- **PROMPT**: Your answer should be only the lines below from the one with "Task: Tap the white knob of Hey Siri toggle" to the one with "742x486 pixels.", repeated exactly, ends included.

- **PROVIDED RECORDS**:
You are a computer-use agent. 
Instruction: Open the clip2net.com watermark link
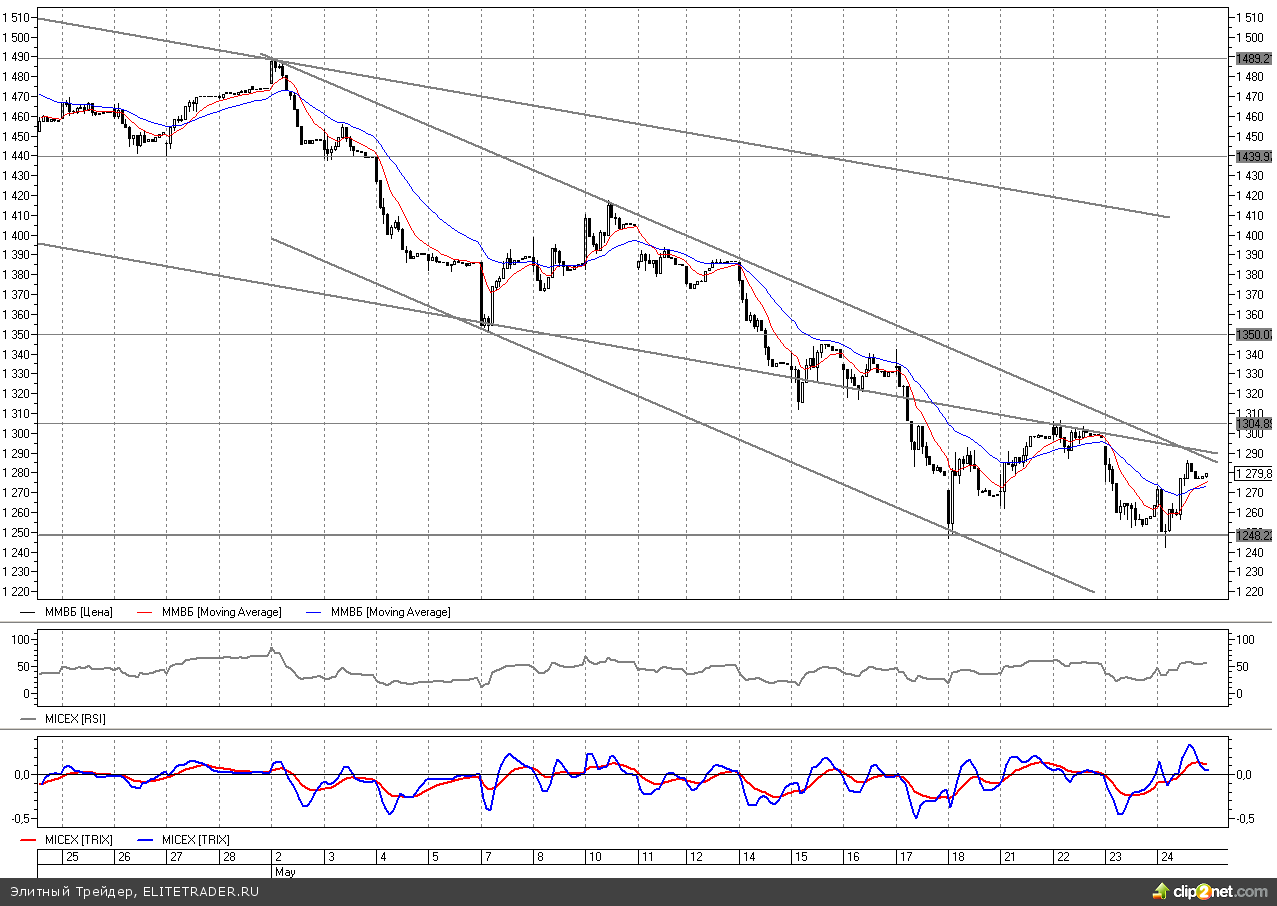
* * *
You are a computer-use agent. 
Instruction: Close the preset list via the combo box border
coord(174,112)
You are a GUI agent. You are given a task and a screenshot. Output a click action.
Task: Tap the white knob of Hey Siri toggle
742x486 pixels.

- **THE ANSWER**:
Task: Tap the white knob of Hey Siri toggle
742x486 pixels.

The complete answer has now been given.